President Bush never went to Vietnam and never fought alongside those who did - John Kerry, for one. Rather, he was safely posted to a "champagne unit" of the Texas Air National Guard, well known for keeping sons of the state's rich and powerful out of harm's way. (And he didn't even show up for all of his deployment to boot.) But that didn't stop him from drawing his own parallels between the wars, as he did today in a Kansas City speech to the VFW convention.

"There was another price to our withdrawal from Vietnam," he told the assembled veterans, "and we can hear it in the words of the enemy we face in today's struggle -- those who came to our soil and killed thousands of citizens on September the 11th, 2001. In an interview with a Pakistani newspaper after the 9/11 attacks, Osama bin Laden declared that 'the American people had risen against their government's war in Vietnam. And they must do the same today...' Here at home, some can argue our withdrawal from Vietnam carried no price to American credibility -- but the terrorists see it differently."

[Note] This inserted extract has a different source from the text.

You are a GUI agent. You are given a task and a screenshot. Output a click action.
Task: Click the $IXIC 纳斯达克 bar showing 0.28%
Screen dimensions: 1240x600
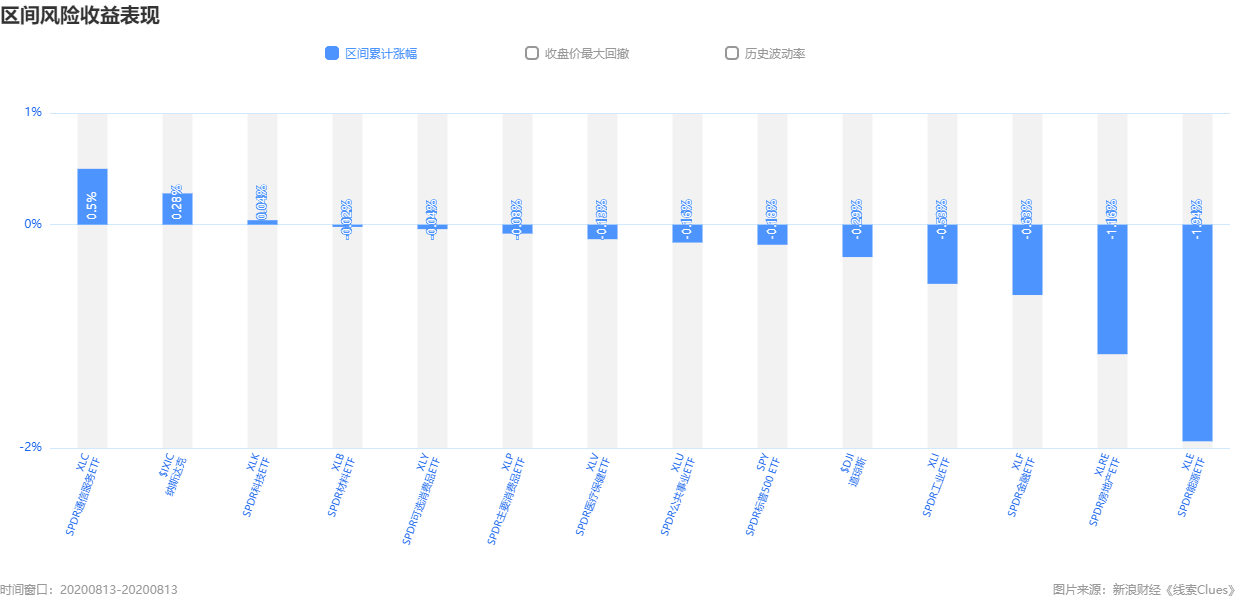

Astoundingly, Bush seems to be arguing that we were attacked on 9/11 because we withdrew from Vietnam twenty-six years earlier. Not only that, he falls back on the Rambo excuse, that we lost Vietnam because we didn't see it through and weren't "allowed to win." In his little world, we could have won the war if only we had the gumption to drop more bombs, kill more people, and devastate the entire region even more than we actually did.

Not surprisingly, his conclusions are strikingly different from those reached by people who actually know something about the war.

"What is Bush suggesting?" asked historian Robert Dallek. "That we didn't fight hard enough, stay long enough? That's nonsense. It's a distortion. We've been in Iraq longer than we fought in World War II. It's a disaster, and this is a political attempt to lay the blame for the disaster on his opponents. But the disaster is the consequence of going in, not getting out."

And just to show that the only President we've got really don't know much about history, he also said that "One unmistakable legacy of Vietnam is that the price of America's withdrawal was paid by millions of innocent citizens whose agonies would add to our vocabulary new terms like 'killing fields.'"

Um...George? The Khmer Rouge's killing fields were in Cambodia, not Vietnam. And they were overthrown by the very same Vietnamese you were out bashing today.

It's truly unbelievable that Bush would use one useless war to try and justify our continued involvement in another useless war. Once again, he gets an F in basic American history. Can't we flunk this guy out already?